Re: Question on HTTP 408

On 4/06/2014 11:52 p.m., Michael Sweet wrote:
> Willy,
> 
> On Jun 4, 2014, at 12:42 AM, Willy Tarreau wrote:
>> Hi Michael,
>> 
>> On Tue, Jun 03, 2014 at 07:54:18AM -0400, Michael Sweet wrote:
>>> William,
>>> 
>>> This sounds like a pretty obvious bug - a HTTP server only
>>> responds when it has received something.  The usual keep-alive
>>> timeout of connections is silent (server just closes the
>>> connection, with a preceding TLS shutdown for HTTPS).
>> 
>> Please could you check my other response to Roy ? In short I do
>> instead think that responding 408 is the only way to gracefully
>> shut down *and* inform the client it can safely retry and I really
>> think it was designed for this exact purpose.
> 
> I don't think it was designed for being returned when no request had
> started coming in, but rather when a partial request was received and
> then timed out.  There is nothing in any of the HTTP RFCs that talks
> about returning a response line, headers, and message body to the
> client without first receiving something from the client.

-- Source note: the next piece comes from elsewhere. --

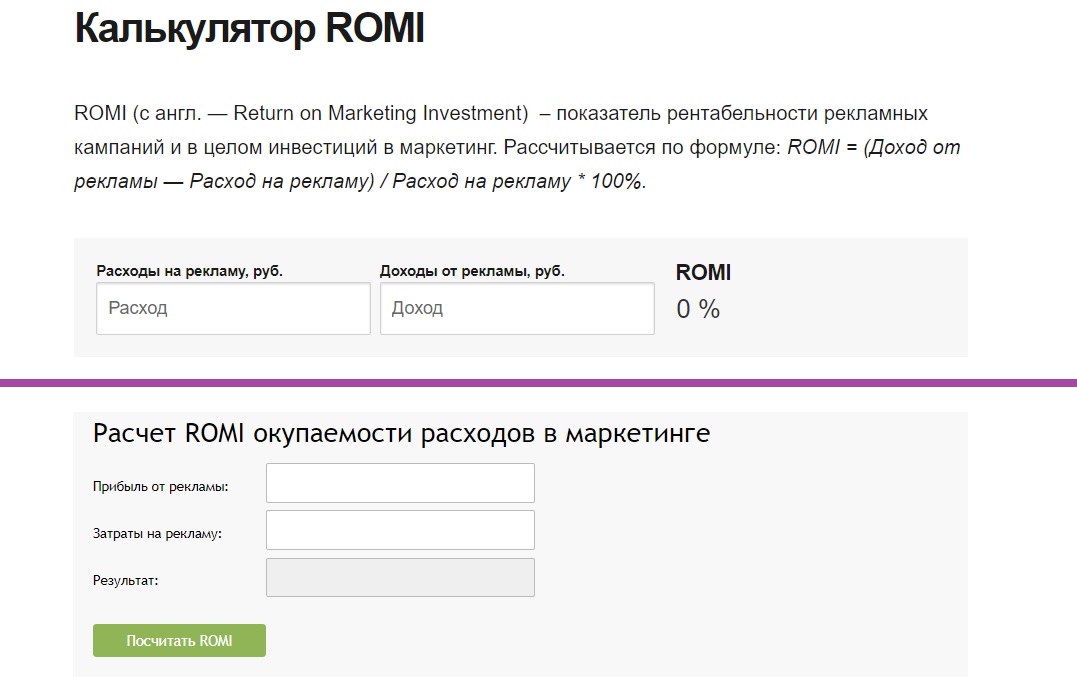Click the "Доход" input field

516,308
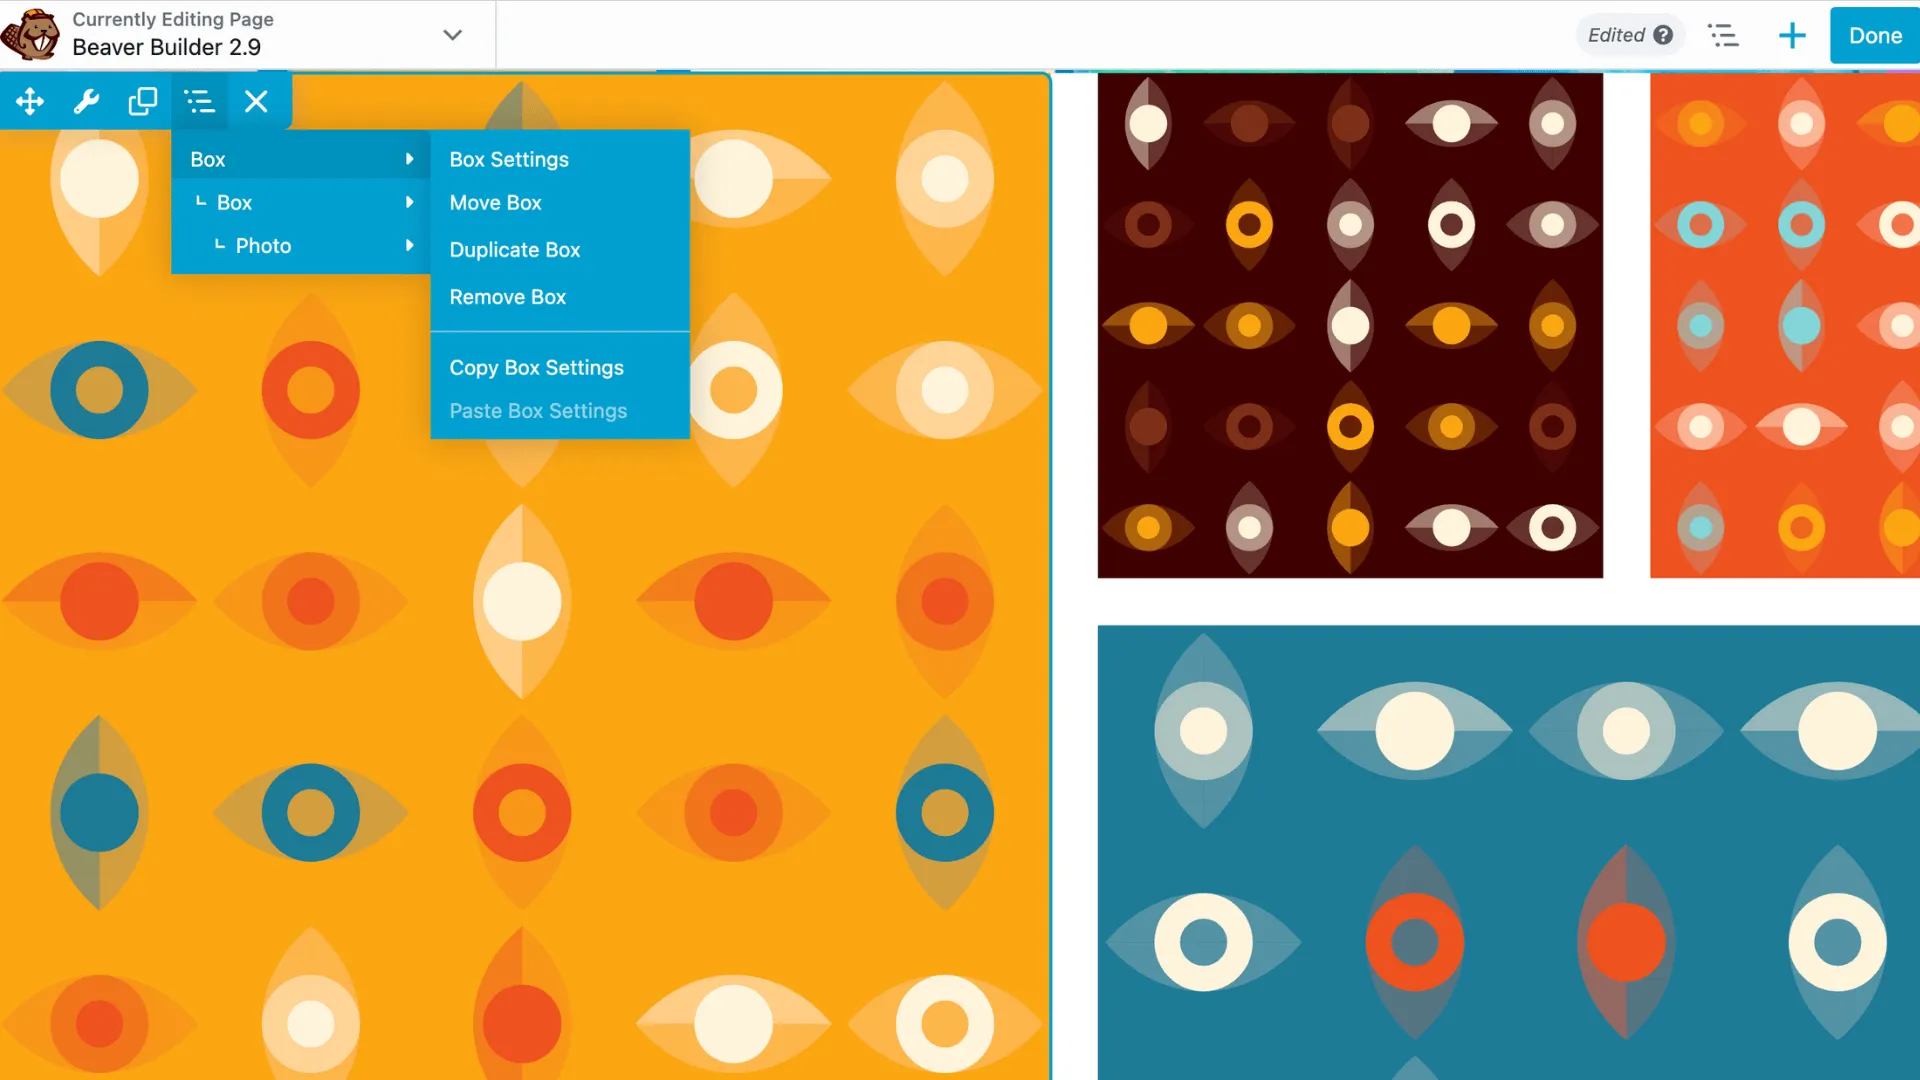Click the Done button to save
Viewport: 1920px width, 1080px height.
(1874, 34)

In counterpoint I don't think HTTP/1 was designed for the model of
opening TCP connections then leaving them unused for up to 60 minutes
with no request.

* In the IPv6 network environment we have ongoing issues with PMTUd
brokenness from admin A wrongly disabling all ICMP traffic and admin B
some networks away sending traffic over a tunnel or hop with MTU
restructions. What this looks like to HTTP intermediaries on the
receiving end (CDN reverse-proxies etc) is a connection where no request
was ever sent.

* There are similar well-known issues with ECN and Window Scaling that
result in the same behaviour. And any number of other future or weird
TCP level issues may come up at any time preventing a mid-flight request.

* Bad/mistaken end-user configuration resulting in any server-initiated
protocol such as FTP or SMTP being incorrectly directed at the HTTP
proxy result in hung connections. A client sitting waiting for server
HELO wastes resources and is not easily debugged.

* Then there is RTT race conditions on idle connections of any type
(used or not). The request may be half written and in-flight when the
server end closes on a long timeout. What then is the client expected to
do? if the request was pipelined a bad choice of reaction could
seriously break the client applications expectations.


If the intermediary waits for a few minutes then sends a small 408
followed by immediate termination there is some chance that the client
will be able to recover from a lost request which was sent but never
received. At the very least it adds visible clues to the troubleshooting
process fingering the problem.

RFC2616 requires that recipients treat such unexpected bytes as garbage
and mandated connection close. Using a valid HTTP/1.1 408 instead of
actual garbage/RST/FIN allows the recipient to treat it as response to
any sent request and fixes the pipeline race issue.


PS. Squid is not (yet) doing this 408 behaviour as HAProxy but it has
been on the todo list for some time for all the above reasons.